Audion 87 arrives like a lovingly overstuffed mixtape passed between devotees, its 44 A4 pages packed with rabbit holes for anyone who still hears “progressive” as a verb, not a museum tag. At its core sit two major anchor features. The first is a deep excavation of choice German label classics, taking April and Schneeball as portals into a republic of small imprints, marginal bands and radical self‑organisation. Rather than recycling the usual Krautrock canon, the piece digs into catalogue corners, tracing how these labels smuggled political volatility, DIY production and stylistic risk into a scene often reduced to a few iconic names. The second is “A Beginner’s Guide to Space‑Rock, Part 1”, an introduction that starts on home turf with England and patiently unpicks how Hawkwind’s fumes, Gong’s anarchic whimsy and countless cassette‑age descendants turned cosmic rock into both aesthetic and attitude.
Balancing those historical sweeps, Audion 87 homes in on present‑tense outliers. A feature on CORIMA presents the US avant‑prog/Zeuhl unit not as mere Magma acolytes but as an American answer to that tradition’s most feverish impulses, folding Latin and jazz currents into the classic martial choral thrust. A survey of Switzerland reminds readers that this supposedly neutral country has long been a crucible of cultural and musical diversity: from knotty jazz‑rock and industrial electronics to folk mutations and modern experimentalism, the piece treats Switzerland as a crossroads rather than a side note. There is also a rare, focused conversation with Steve Wilson about his shadow projects Bass Communion and I.E.M., framed as a “unique 20 Questions” that sidesteps standard biography in favour of process: drone as a compositional lab, studio as instrument, anonymity as creative freedom.
True to form, the issue doesn’t stop at features. Regular columns like “The Avant‑Garde Sector” and “Rescued Relics” continue their work of mapping the borderlands: the former scanning new releases where structure frays and genre tags evaporate, the latter exhuming lost or overlooked recordings that still feel dangerously alive. Label spotlights on Cyclical Dreams and Whitelabrecs sketch out two very different micro‑ecosystems, from nocturnal electronics to handcrafted modern composition, underlining the magazine’s commitment to tracing networks rather than just isolated artefacts.
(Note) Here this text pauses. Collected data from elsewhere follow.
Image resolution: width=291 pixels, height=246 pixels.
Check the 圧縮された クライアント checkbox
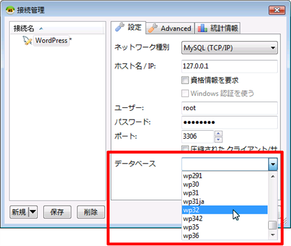pyautogui.click(x=185, y=148)
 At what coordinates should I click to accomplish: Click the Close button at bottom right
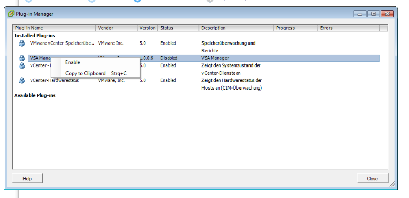pos(372,179)
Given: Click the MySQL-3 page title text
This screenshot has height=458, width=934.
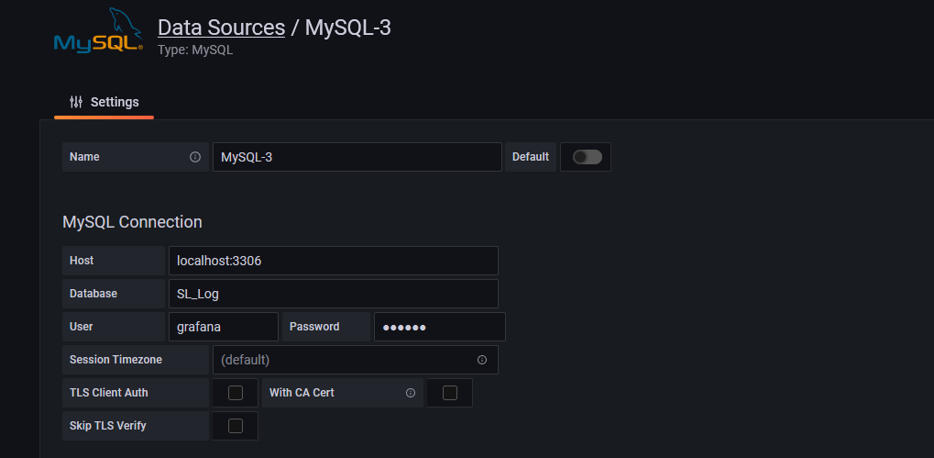Looking at the screenshot, I should (x=348, y=28).
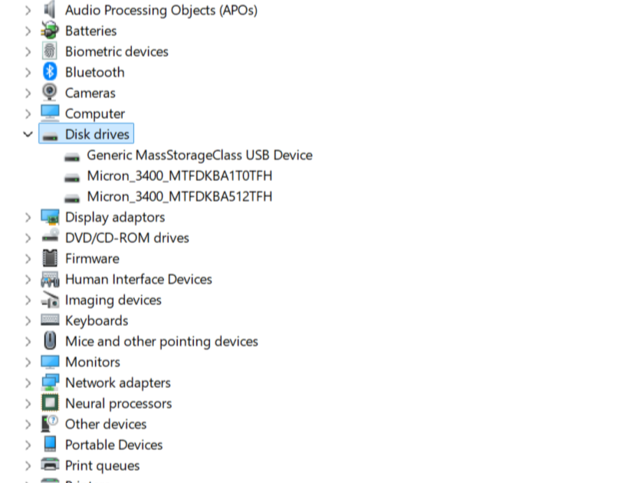Select the Monitors display icon
644x483 pixels.
49,362
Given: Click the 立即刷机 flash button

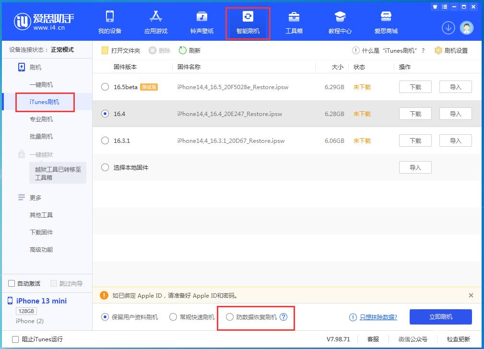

The review section reads like a radio dial flicked across decades and continents: Acid Mothers Temple’s ever‑expanding psychedelic cosmos; Italian veterans Arti & Mestieri; Russian outfit Aton Five; Japanese prog warriors Bi Kyo Ran; jam‑psychedelia from Da Captain Trips; synthesiser excursions by Dr Space; symphonic narratives by The Emerald Dawn; Gnod’s heavy spiritual churn; guitar‑driven explorations from Steve Hillman; ritual psych from The Holy Family; Scandinavian jams via Kungens Män; the singular wit of Albert Marcœur; the riff‑charged Hedvig Mollestad Weejuns; dense celestial charts from Orchestra Of The Upper Atmosphere; sustained ambient journeys by Steve Roach; venerable innovators Soft Machine; dark cosmologies from The Stargazer’s Assistant; Nordic prog‑folk from Tusmørke, and plenty more. Short, sharp capsules sit beside longer, context‑heavy appraisals, always guided by the Freeman editorial ethos: curiosity first, taxonomy second.